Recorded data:
· · · ·

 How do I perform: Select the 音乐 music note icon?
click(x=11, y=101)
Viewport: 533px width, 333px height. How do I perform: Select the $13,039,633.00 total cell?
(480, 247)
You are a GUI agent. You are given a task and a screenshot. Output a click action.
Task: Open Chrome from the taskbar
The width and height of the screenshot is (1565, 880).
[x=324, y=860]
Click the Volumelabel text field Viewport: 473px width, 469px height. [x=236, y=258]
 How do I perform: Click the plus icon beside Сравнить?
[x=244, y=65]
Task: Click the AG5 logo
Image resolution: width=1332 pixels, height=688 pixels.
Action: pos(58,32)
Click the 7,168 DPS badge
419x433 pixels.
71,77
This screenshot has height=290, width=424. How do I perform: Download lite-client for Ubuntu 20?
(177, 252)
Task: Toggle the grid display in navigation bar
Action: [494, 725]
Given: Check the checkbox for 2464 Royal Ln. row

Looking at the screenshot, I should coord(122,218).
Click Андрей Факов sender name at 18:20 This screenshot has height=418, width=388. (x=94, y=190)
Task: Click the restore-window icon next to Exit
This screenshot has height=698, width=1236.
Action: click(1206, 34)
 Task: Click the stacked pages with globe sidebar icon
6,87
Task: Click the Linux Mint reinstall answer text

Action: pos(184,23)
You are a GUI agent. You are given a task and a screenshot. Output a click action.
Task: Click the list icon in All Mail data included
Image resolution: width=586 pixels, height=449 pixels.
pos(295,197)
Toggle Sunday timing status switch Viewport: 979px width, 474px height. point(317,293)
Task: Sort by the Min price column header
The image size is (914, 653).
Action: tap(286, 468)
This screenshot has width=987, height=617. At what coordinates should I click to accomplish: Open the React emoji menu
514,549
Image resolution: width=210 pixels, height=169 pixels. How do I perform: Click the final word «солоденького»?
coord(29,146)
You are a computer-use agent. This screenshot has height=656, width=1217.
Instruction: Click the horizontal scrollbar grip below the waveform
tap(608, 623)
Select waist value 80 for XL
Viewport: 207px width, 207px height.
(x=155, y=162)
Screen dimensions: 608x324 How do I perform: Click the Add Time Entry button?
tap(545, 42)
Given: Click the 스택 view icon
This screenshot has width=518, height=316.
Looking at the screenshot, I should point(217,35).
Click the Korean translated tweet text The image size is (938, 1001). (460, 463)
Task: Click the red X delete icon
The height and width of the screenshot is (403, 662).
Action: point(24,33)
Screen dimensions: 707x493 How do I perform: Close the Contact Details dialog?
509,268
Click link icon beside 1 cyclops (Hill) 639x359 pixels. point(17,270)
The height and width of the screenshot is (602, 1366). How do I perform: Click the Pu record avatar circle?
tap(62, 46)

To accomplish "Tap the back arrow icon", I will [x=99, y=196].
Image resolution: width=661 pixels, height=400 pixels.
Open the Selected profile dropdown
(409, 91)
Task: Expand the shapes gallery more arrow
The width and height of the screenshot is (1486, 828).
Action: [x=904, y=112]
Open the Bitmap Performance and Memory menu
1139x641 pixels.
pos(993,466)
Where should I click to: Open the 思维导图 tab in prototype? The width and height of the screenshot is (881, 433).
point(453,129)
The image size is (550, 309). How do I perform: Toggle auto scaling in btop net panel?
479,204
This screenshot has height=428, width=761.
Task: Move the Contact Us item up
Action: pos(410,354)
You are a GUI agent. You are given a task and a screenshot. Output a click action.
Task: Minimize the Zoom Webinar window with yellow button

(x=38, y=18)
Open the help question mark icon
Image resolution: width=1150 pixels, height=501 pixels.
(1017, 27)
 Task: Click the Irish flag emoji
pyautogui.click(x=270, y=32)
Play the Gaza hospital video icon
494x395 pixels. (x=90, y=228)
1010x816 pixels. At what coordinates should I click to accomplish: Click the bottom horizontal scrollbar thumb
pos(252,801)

· · · ·

__WRITTEN PROBLEM__
Reproduce every one of the entries above verbatim, without altering any character.

__RESULT__
 How do I perform: Select the 音乐 music note icon?
click(x=11, y=101)
Viewport: 533px width, 333px height. How do I perform: Select the $13,039,633.00 total cell?
(480, 247)
You are a GUI agent. You are given a task and a screenshot. Output a click action.
Task: Open Chrome from the taskbar
The width and height of the screenshot is (1565, 880).
[x=324, y=860]
Click the Volumelabel text field Viewport: 473px width, 469px height. [x=236, y=258]
 How do I perform: Click the plus icon beside Сравнить?
[x=244, y=65]
Task: Click the AG5 logo
Image resolution: width=1332 pixels, height=688 pixels.
Action: pos(58,32)
Click the 7,168 DPS badge
419x433 pixels.
71,77
This screenshot has height=290, width=424. How do I perform: Download lite-client for Ubuntu 20?
(177, 252)
Task: Toggle the grid display in navigation bar
Action: [494, 725]
Given: Check the checkbox for 2464 Royal Ln. row

Looking at the screenshot, I should coord(122,218).
Click Андрей Факов sender name at 18:20 This screenshot has height=418, width=388. (x=94, y=190)
Task: Click the restore-window icon next to Exit
This screenshot has height=698, width=1236.
Action: click(1206, 34)
 Task: Click the stacked pages with globe sidebar icon
6,87
Task: Click the Linux Mint reinstall answer text

Action: pos(184,23)
You are a GUI agent. You are given a task and a screenshot. Output a click action.
Task: Click the list icon in All Mail data included
Image resolution: width=586 pixels, height=449 pixels.
pos(295,197)
Toggle Sunday timing status switch Viewport: 979px width, 474px height. point(317,293)
Task: Sort by the Min price column header
The image size is (914, 653).
Action: tap(286, 468)
This screenshot has width=987, height=617. At what coordinates should I click to accomplish: Open the React emoji menu
514,549
Image resolution: width=210 pixels, height=169 pixels. How do I perform: Click the final word «солоденького»?
coord(29,146)
You are a computer-use agent. This screenshot has height=656, width=1217.
Instruction: Click the horizontal scrollbar grip below the waveform
tap(608, 623)
Select waist value 80 for XL
Viewport: 207px width, 207px height.
(x=155, y=162)
Screen dimensions: 608x324 How do I perform: Click the Add Time Entry button?
tap(545, 42)
Given: Click the 스택 view icon
This screenshot has width=518, height=316.
Looking at the screenshot, I should point(217,35).
Click the Korean translated tweet text The image size is (938, 1001). (460, 463)
Task: Click the red X delete icon
The height and width of the screenshot is (403, 662).
Action: point(24,33)
Screen dimensions: 707x493 How do I perform: Close the Contact Details dialog?
509,268
Click link icon beside 1 cyclops (Hill) 639x359 pixels. point(17,270)
The height and width of the screenshot is (602, 1366). How do I perform: Click the Pu record avatar circle?
tap(62, 46)

To accomplish "Tap the back arrow icon", I will [x=99, y=196].
Image resolution: width=661 pixels, height=400 pixels.
Open the Selected profile dropdown
(409, 91)
Task: Expand the shapes gallery more arrow
The width and height of the screenshot is (1486, 828).
Action: [x=904, y=112]
Open the Bitmap Performance and Memory menu
1139x641 pixels.
pos(993,466)
Where should I click to: Open the 思维导图 tab in prototype? The width and height of the screenshot is (881, 433).
point(453,129)
The image size is (550, 309). How do I perform: Toggle auto scaling in btop net panel?
479,204
This screenshot has height=428, width=761.
Task: Move the Contact Us item up
Action: pos(410,354)
You are a GUI agent. You are given a task and a screenshot. Output a click action.
Task: Minimize the Zoom Webinar window with yellow button

(x=38, y=18)
Open the help question mark icon
Image resolution: width=1150 pixels, height=501 pixels.
(1017, 27)
 Task: Click the Irish flag emoji
pyautogui.click(x=270, y=32)
Play the Gaza hospital video icon
494x395 pixels. (x=90, y=228)
1010x816 pixels. At what coordinates should I click to accomplish: Click the bottom horizontal scrollbar thumb
pos(252,801)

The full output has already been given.